◆ Aim of the task ◆
Output every entry exactly as it appears.

### Supplied information

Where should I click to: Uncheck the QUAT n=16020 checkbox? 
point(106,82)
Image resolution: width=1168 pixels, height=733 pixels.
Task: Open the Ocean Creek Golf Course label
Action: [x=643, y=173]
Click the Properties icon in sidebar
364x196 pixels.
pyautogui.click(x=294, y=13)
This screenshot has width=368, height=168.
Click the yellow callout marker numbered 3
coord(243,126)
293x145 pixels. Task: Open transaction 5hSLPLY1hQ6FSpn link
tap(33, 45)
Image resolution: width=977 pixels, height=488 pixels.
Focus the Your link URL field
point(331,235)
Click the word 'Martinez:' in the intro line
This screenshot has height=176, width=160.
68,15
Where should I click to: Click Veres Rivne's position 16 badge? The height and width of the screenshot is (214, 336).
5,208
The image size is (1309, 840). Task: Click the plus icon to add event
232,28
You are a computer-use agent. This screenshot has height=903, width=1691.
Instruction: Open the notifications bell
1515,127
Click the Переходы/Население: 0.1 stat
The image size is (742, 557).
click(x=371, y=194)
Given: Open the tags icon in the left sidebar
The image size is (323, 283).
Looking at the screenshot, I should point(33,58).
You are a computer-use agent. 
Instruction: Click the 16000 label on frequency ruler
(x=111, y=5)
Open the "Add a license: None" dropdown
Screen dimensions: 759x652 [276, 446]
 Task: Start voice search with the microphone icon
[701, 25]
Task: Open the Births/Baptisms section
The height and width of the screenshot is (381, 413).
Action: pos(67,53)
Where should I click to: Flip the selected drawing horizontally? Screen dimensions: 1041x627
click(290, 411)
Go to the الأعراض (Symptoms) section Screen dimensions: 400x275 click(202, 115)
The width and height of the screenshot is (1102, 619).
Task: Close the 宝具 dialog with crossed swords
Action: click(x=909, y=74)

######

◆ Your solution ◆
Where should I click to: Uncheck the QUAT n=16020 checkbox? 
point(106,82)
Image resolution: width=1168 pixels, height=733 pixels.
Task: Open the Ocean Creek Golf Course label
Action: [x=643, y=173]
Click the Properties icon in sidebar
364x196 pixels.
pyautogui.click(x=294, y=13)
This screenshot has width=368, height=168.
Click the yellow callout marker numbered 3
coord(243,126)
293x145 pixels. Task: Open transaction 5hSLPLY1hQ6FSpn link
tap(33, 45)
Image resolution: width=977 pixels, height=488 pixels.
Focus the Your link URL field
point(331,235)
Click the word 'Martinez:' in the intro line
This screenshot has height=176, width=160.
68,15
Where should I click to: Click Veres Rivne's position 16 badge? The height and width of the screenshot is (214, 336).
5,208
The image size is (1309, 840). Task: Click the plus icon to add event
232,28
You are a computer-use agent. This screenshot has height=903, width=1691.
Instruction: Open the notifications bell
1515,127
Click the Переходы/Население: 0.1 stat
The image size is (742, 557).
click(x=371, y=194)
Given: Open the tags icon in the left sidebar
The image size is (323, 283).
Looking at the screenshot, I should point(33,58).
You are a computer-use agent. 
Instruction: Click the 16000 label on frequency ruler
(x=111, y=5)
Open the "Add a license: None" dropdown
Screen dimensions: 759x652 [276, 446]
 Task: Start voice search with the microphone icon
[701, 25]
Task: Open the Births/Baptisms section
The height and width of the screenshot is (381, 413).
Action: pos(67,53)
Where should I click to: Flip the selected drawing horizontally? Screen dimensions: 1041x627
click(290, 411)
Go to the الأعراض (Symptoms) section Screen dimensions: 400x275 click(202, 115)
The width and height of the screenshot is (1102, 619).
Task: Close the 宝具 dialog with crossed swords
Action: click(x=909, y=74)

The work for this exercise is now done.